Give a purpose. Show the purpose. Sell the value.

Posted On December 1, 2015

Many millennials view the workplace differently than their fathers and mothers did. They want their jobs to be fun and fulfilling. They want to work for a company and in a profession that they can believe in.

And, according to a recent Forbes article, many business leaders find their millennial hires don’t want to do sales. Of course, these things may be related.

We can perhaps excuse Baby Boomer and Gen-X managers who think those millennials should perhaps feel fortunate that they have a job at all.

But that’s no way to retain employees. And a report from the University of North Carolina’s Kenan-Flagler Business School estimates that nearly half the workforce will be comprised of millennials by 2020.

Forbes contributor Bill Conerly believes that the idealism of millennials can be an asset to managers rather than a drawback – even in sales jobs.

Managers shouldn’t be looking for someone who can sell ice to Eskimos, Conerly argues, but enthusiastic salespeople who believe in the product and its benefit to customers. And their sales training should focus on making sure those benefits are evident.

Widgets must serve a purpose in people’s lives or no one would buy them.
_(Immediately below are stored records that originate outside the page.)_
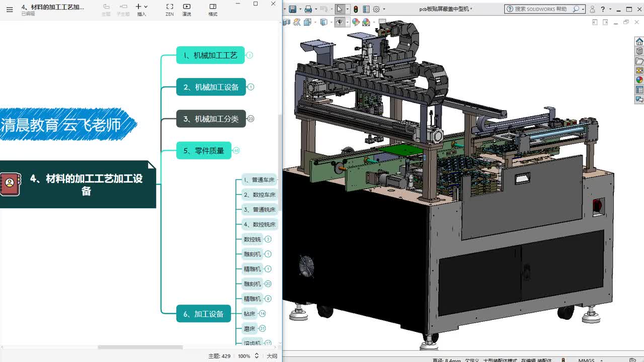Open the Design Library task pane

click(639, 51)
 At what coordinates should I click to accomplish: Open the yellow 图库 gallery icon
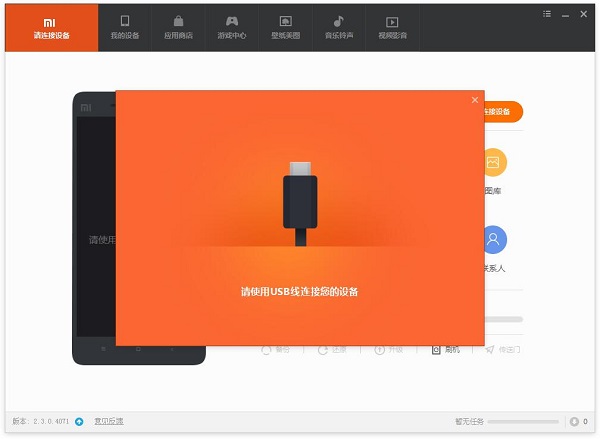pyautogui.click(x=493, y=163)
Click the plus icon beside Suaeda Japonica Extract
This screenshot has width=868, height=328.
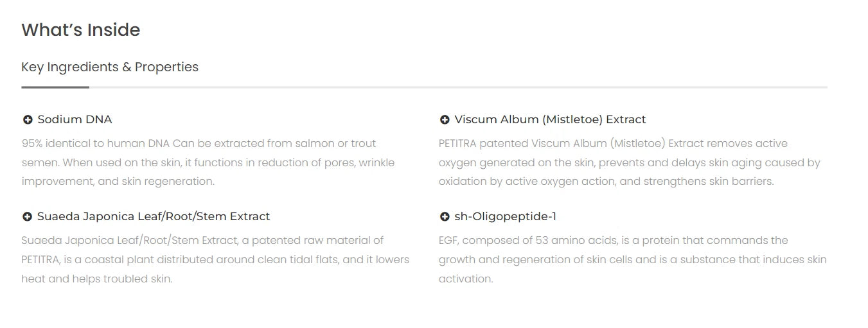point(27,217)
Same goes for refrigerators, or automobile tires or insurance.

Emphasizing the opportunities within sales to help people and to solve problems can turn a job that millennials might find dreary into something they can sink their teeth into.

It can even be – wait for it – fun.

While millennials get what is in many cases an undeserved bad rap for not wanting to work, managers can energize them by helping them see that their jobs can be fun.

That doesn’t mean hanging streamers in the office, bringing cake and playing Pin the Tail on the Intern. It doesn’t even have to mean creating the kind of uber-trendy open-plan office space, with its standing desks and exposed brick, designed to appeal to a younger workforce.

It means giving them a purpose, and showing them that the purpose is worthwhile. Even if it’s selling widgets.